Egal ob Haute Couture oder dunkle Streifen im weißblonden Haar – die Brauerei-Erbin Daphne Guinness liebt die Extreme.

Foto: picture alliance / abaca / picture alliance / abaca/Graylock

Wenn sie ein Bier wäre, dann ein Stout. „Das ist nämlich nichts für Sissys. Genau wie ich“, sagt Daphne Guinness. Und irgendwie sieht die Brauerei-Erbin auch aus wie das schwarze Gebräu mit der weißen Schaumkrone. Seit sie 14 Jahre alt ist, lässt sich die Britin dunkle Dachsstreifen in das weißblonde Haar färben und türmt es zu einer Art Madame de Pompadour-Frisur. Auch ihre Kleidung ist bevorzugt schwarz-weiß – auf jeden Fall aber Haute Couture.

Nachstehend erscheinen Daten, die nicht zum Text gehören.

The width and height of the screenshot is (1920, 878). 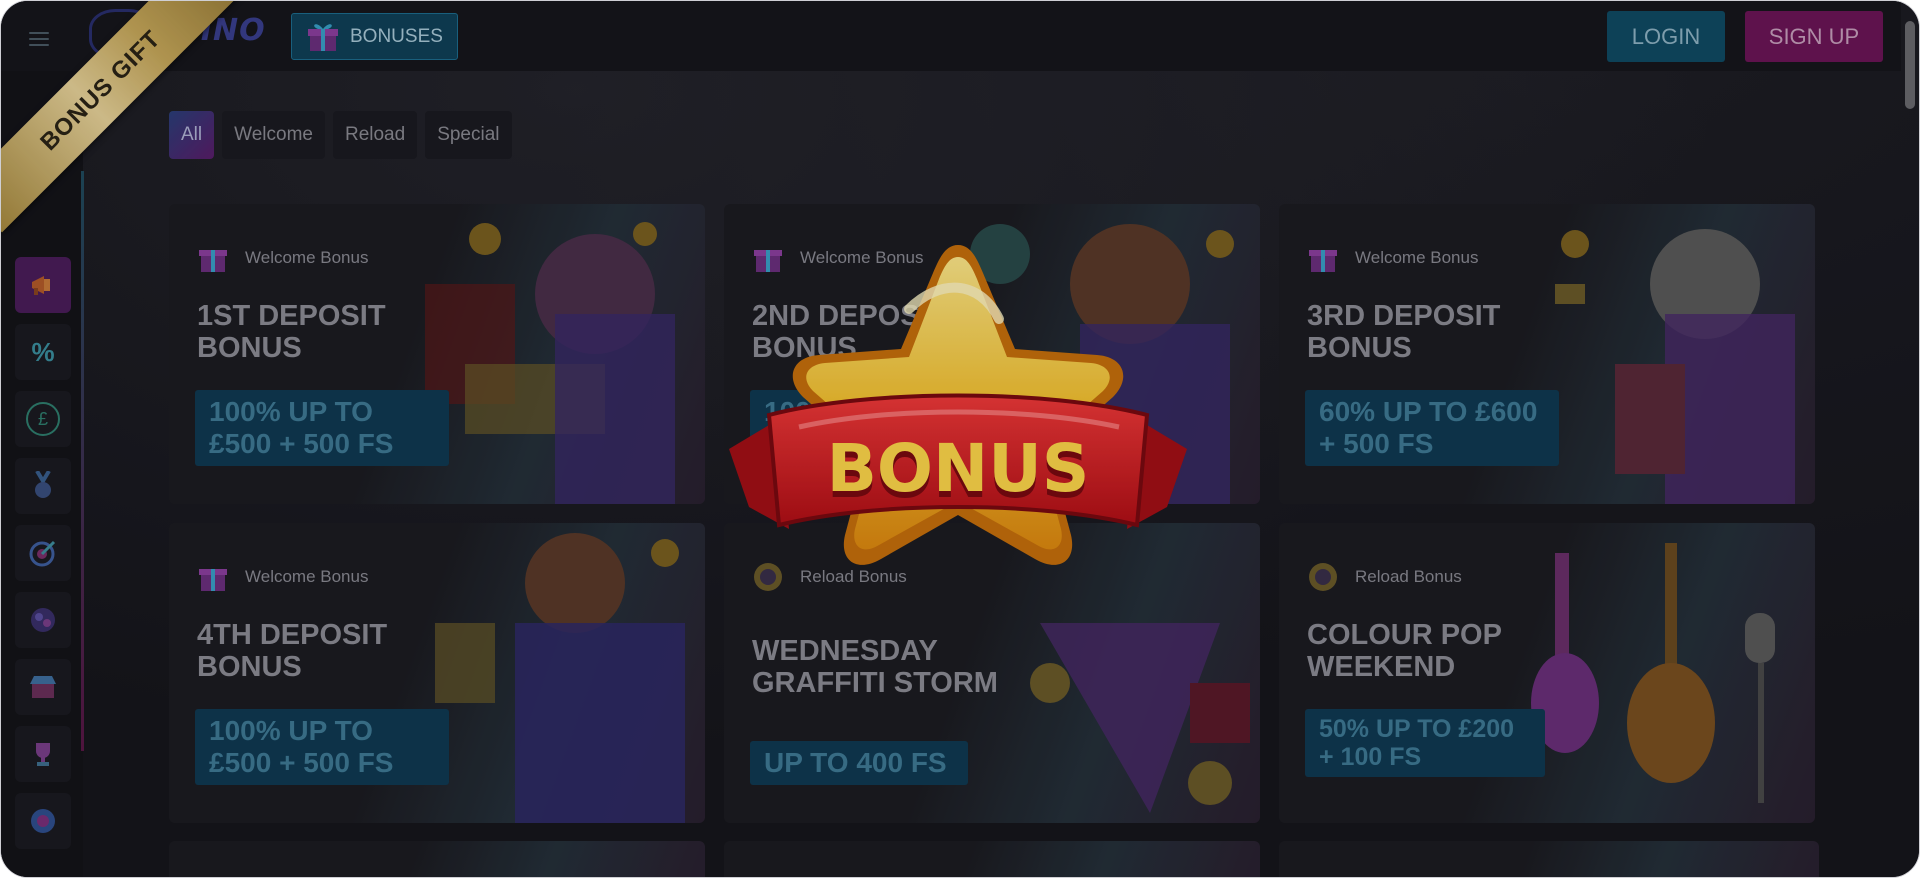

„Man darf Kleidung nicht einfach nur anziehen, man muss sie bewohnen“, fordert die 42-Jährige. Kleidung müsse Teil von einem selbst sein, sagt sie. Und so hängt auch die Erscheinung der dreifachen Mutter mit der eigenen Lebensgeschichte zusammen. Einen Großteil ihrer Kindheit verbrachte Daphne in einer spanischen Künstlerkolonie. Hier ist sie in Salvador Dalis Pool mit dessen Hummern geschwommen – daher rührt vielleicht die Faszination für Panzer und Rüstungen. In Paris saß sie mit ihrer Mutter, der französischen Schönheit Suzanne Lizney, in den ersten Reihen der Couture-Schauen und als Teenager zog sie nach New York, war dort gern gesehener Gast Andy Warhols. Mit 19 Jahren kommt das bewegte Leben zum Stillstand. Daphne Guinness heiratet den Reederei-Erben Niarchos. Nach zwölf Jahren Ehe, die sie selbst als „Vogel im Käfig“-Phase bezeichnet, folgt die Scheidung. 20 Millionen Pfund Abfindung soll Daphne bekommen haben. Damit fällt es leicht, Couture zu sammeln.

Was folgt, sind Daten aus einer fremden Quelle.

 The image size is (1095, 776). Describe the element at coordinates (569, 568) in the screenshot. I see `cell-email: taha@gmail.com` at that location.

Zu den auffälligen Kreationen von Chanel, Dior und Alexander McQueen trägt sie stets futuristische Plateau-Schuhe und wirkt somit endgültig wie eine gestrandete Außerirdische. Auf den Mond wollte zumindest Töchterchen Ines ihre schrille Mutter immer dann schicken, wenn sie von der Schule abgeholt wurde. Sie verlangte, dass sie sich im Auto ganz klein macht, damit niemand sie sieht. Viele verurteilen Daphne Guinness als ein Modeopfer – mit zu viel Zeit und zu viel Geld.

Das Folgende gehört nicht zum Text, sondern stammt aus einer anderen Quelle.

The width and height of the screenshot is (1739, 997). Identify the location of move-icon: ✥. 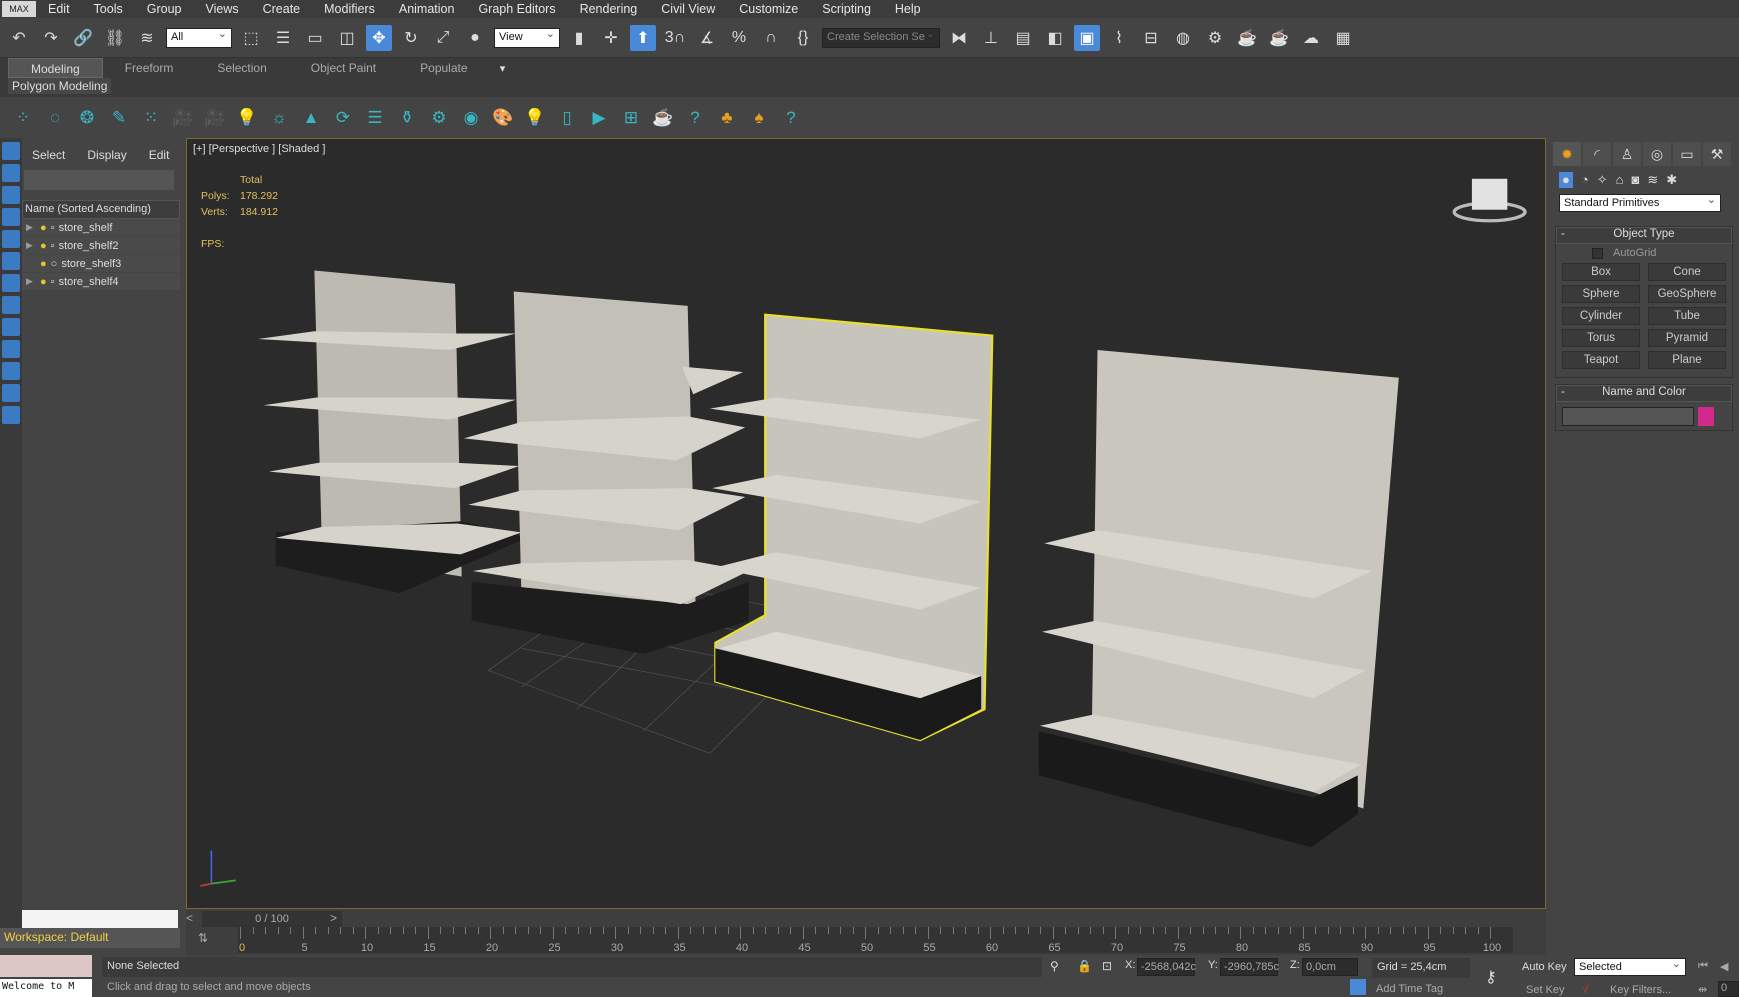
(379, 38).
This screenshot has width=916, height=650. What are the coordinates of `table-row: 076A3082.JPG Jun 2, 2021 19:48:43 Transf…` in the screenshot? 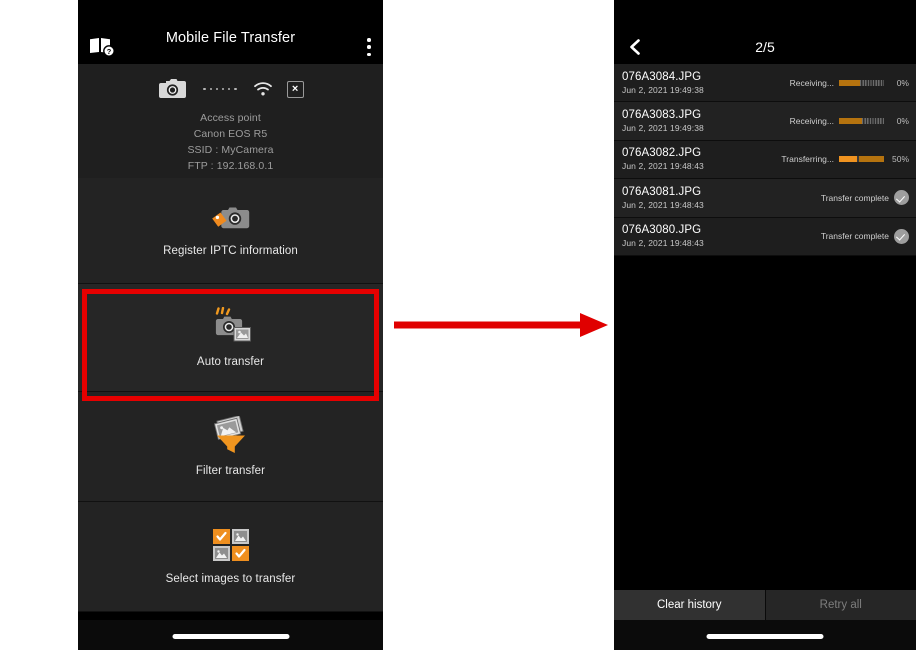 It's located at (765, 160).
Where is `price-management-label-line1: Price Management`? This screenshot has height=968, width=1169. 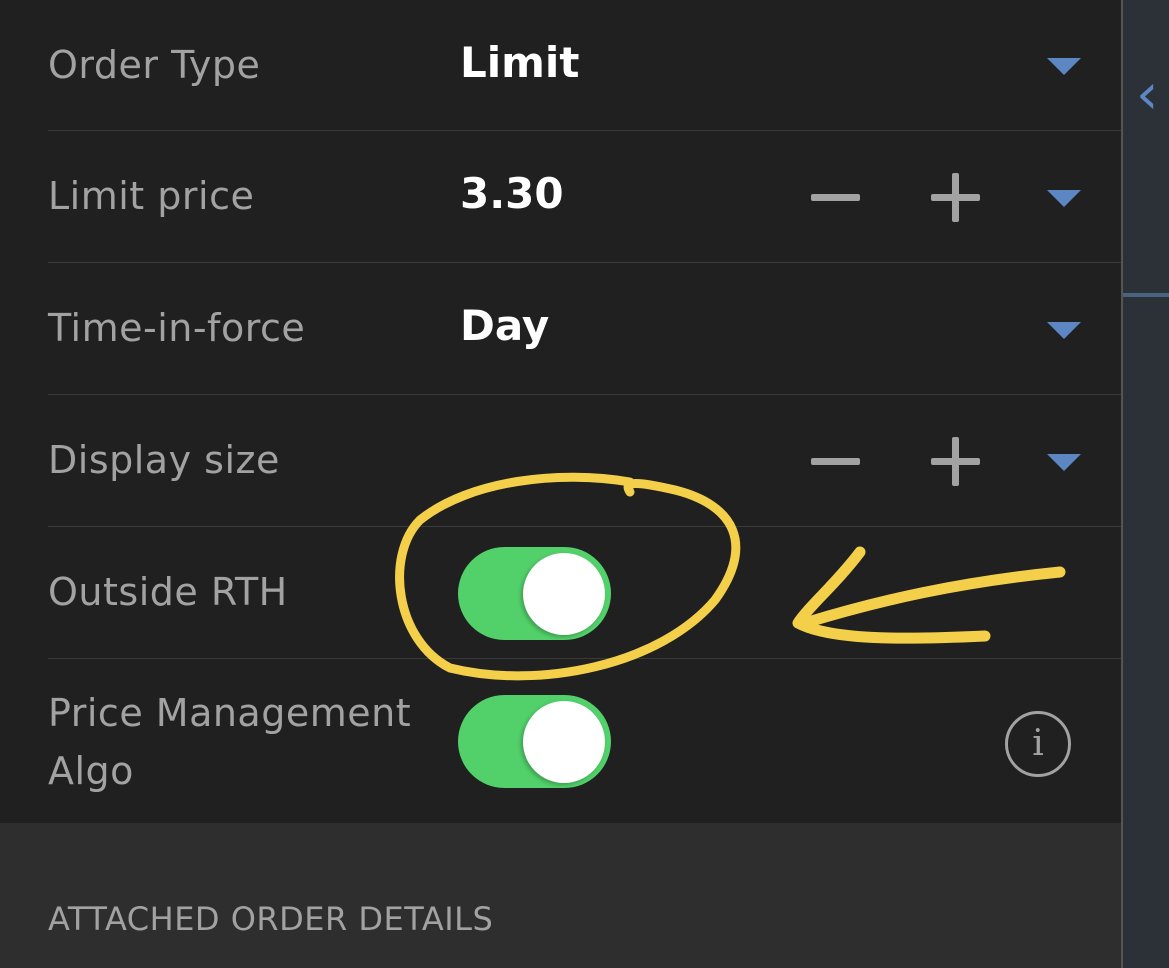
price-management-label-line1: Price Management is located at coordinates (230, 713).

Von Designern hingegen wird sie genau deswegen geliebt – und gebraucht. Sie ist eine der wenigen Frauen, die sich Haute Couture überhaupt leisten können. Daphne Guinness schafft es, mit ihrem Namen und ihrer Exzentrik das mondäne Image der Modehäuser zu unterstützen und letztlich trägt sie so dazu bei, dass die hohe Schneiderkunst weiterhin existiert.

Die Ansichten über Daphne Guinness, sie sind genauso extrem wie sie selbst. Schwarz und weiß – wie Stout. Sie dürften ihr also gefallen.